On January 26, 2006, during a live broadcast of her daytime TV talk show, Oprah Winfrey confronts author James Frey about fabrications in “A Million Little Pieces,” his memoir about addiction and recovery, which she chose as an Oprah’s Book Club selection in September 2005.
“A Million Little Pieces,” published in 2003, was James Frey’s first book. In it, he describes in graphic detail his harrowing experiences with addictions to drugs and alcohol, and his time at a treatment center when he was in his early 20s. After Winfrey picked “A Million Little Pieces” for her popular on-air book club, which launched in 1996, the memoir climbed the best-sellers lists, following in the footsteps of many of the club’s previous selections. In October 2005, Frey appeared on “The Oprah Winfrey Show” to promote his book, which the talk show host had previously said she “couldn’t put down,” calling it “a gut-wrenching memoir that is raw and it’s so real…”
Then, in early January 2006, The Smoking Gun Web site published an expose claiming court records, police reports and interviews with a variety of sources showed that Frey had falsified and exaggerated parts of “A Million Little Pieces”–especially surrounding his criminal past and time spent in jail–in order to make his story more dramatic. On January 11, 2006, Frey and his mother appeared on “Larry King Live” to defend “A Million Little Pieces,” and Winfrey called in to the show to express support for the author. However, two weeks later, on January 26, when Frey appeared on Winfrey’s for a second time, he faced tough questioning from the talk show host, whose attitude toward him had changed. Winfrey began the live program by telling him, “It is difficult for me to talk to you because I feel really duped. But more importantly, I feel that you betrayed millions of readers.”
Frey admitted to Winfrey that he had altered and embellished details of his story, including the fact that he had been in jail for just several hours, not 87 days, as stated in his book. When Winfrey asked him about a particularly memorable incident from the book in which he wrote about having root canals without anesthesia, Frey conceded he couldn’t recall whether or not the dentist had used any Novocain. Winfrey also confronted the publisher of “A Million Little Pieces,” saying her staff had been contacted about possible inaccuracies in the book, only to be told that the publishing company stood by Frey’s story as a work of non-fiction. During the show, the publisher acknowledged that “A Million Little Pieces” had not been fact-checked.

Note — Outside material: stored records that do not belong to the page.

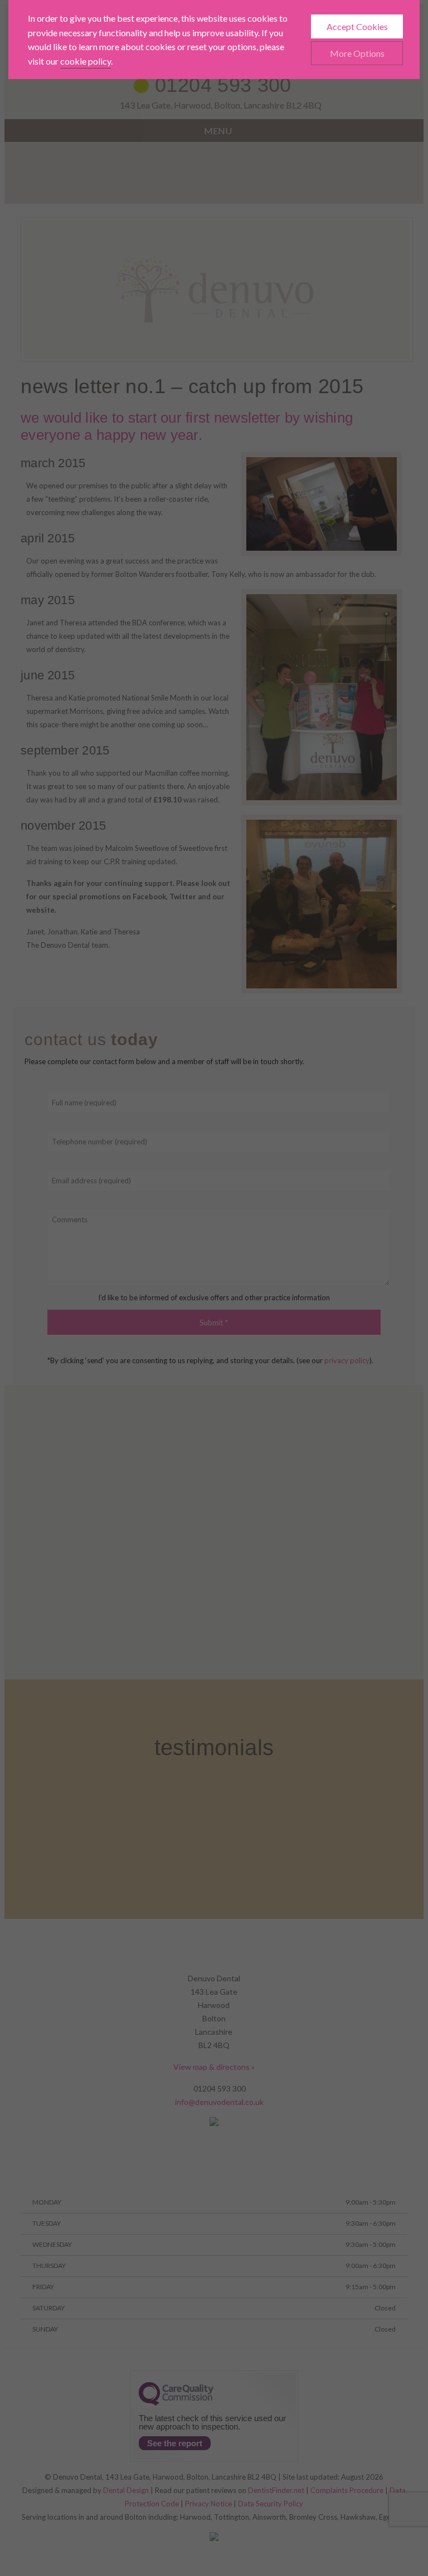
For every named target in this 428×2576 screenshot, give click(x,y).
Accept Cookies (357, 26)
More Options (357, 53)
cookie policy (85, 61)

Frey’s fabrications sparked a national debate over the definition of memoir. In the aftermath of the controversy, he was dropped by his literary agent, and his publisher settled a class-action lawsuit brought by readers who claimed they had been defrauded. Future editions of “A Million Little Pieces” included a note from Frey in which he admitted to altering parts of his story. However, the scandal did not signal the end of Frey’s career: He went on to publish novels including “Bright Shiny Morning” (2008) and “The Final Testament of the Holy Bible” (2011).